Cet homme toutefois, à force de constance,
Croit avoir du destin vaincu la résistance.
Déjà, dit-il, je vois mes désirs accomplis,
Et mes bœufs engraissés et mes greniers remplis ;
Il le croit, jusqu’au jour où trompé, sans ressource,
À peine un dernier sou se désole en sa bourse.
Qu’un trésor tout-à-coup s’offre à vos yeux surpris ;
Qu’on vous montre une bourse, une coupe de prix,
Vous en suez ! le cœur vous bondit d’allégresse,
Et je vous vois verser des larmes de tendresse.

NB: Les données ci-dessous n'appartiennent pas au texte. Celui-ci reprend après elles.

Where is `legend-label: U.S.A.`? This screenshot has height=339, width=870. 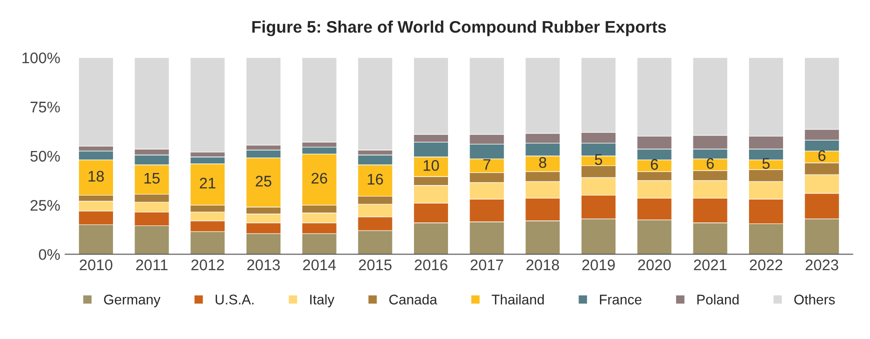
legend-label: U.S.A. is located at coordinates (235, 299).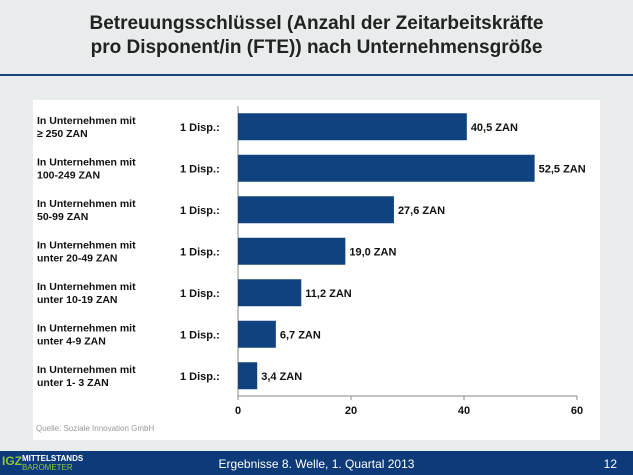 The height and width of the screenshot is (475, 633). I want to click on data-label: 6,7 ZAN, so click(300, 335).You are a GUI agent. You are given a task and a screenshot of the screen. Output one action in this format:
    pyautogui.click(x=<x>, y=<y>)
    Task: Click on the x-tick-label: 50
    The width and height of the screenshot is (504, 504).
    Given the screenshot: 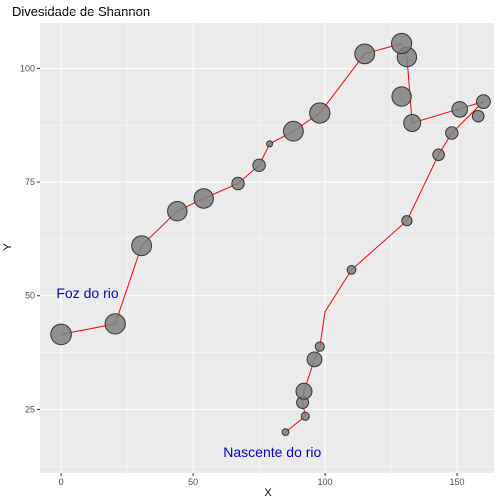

De-là sur les autels de nos dieux protecteurs,
L’or des vaincus porté par les triomphateurs ;
De ces dieux en effet la majesté sacrée,
N’a-t-elle pas bien droit à la barbe dorée,
Quand leur bonté, la nuit, par des soins complaisans,
Des songes les plus purs vient enivrer nos sens ?
L’or a banni le cuivre en honneur sous Saturne :
De la simple vestale il a remplacé l’urne :
Il a fait dédaigner et l’argile et le bois
Qui suffisaient jadis au second de nos rois.
Esprits vides du ciel et courbés vers la terre !
Pourquoi porter vos mœurs aux pieds du sanctuaire ?
Pourquoi, jugeant les dieux d’après vos sentimens,
Leur prêter de vos goûts les vains rafinnemens ?
C’est là, c’est cette erreur au genre humain fatale,
Qui court ravir si loin la perle orientale :
Qui mêle la canelle au fruit de l’olivier :
Qui cherche les grains d’or épars dans le gravier,
Et qui par le murex, dont la liqueur s’altère,
Fait prendre à nos toisons une teinte étrangère.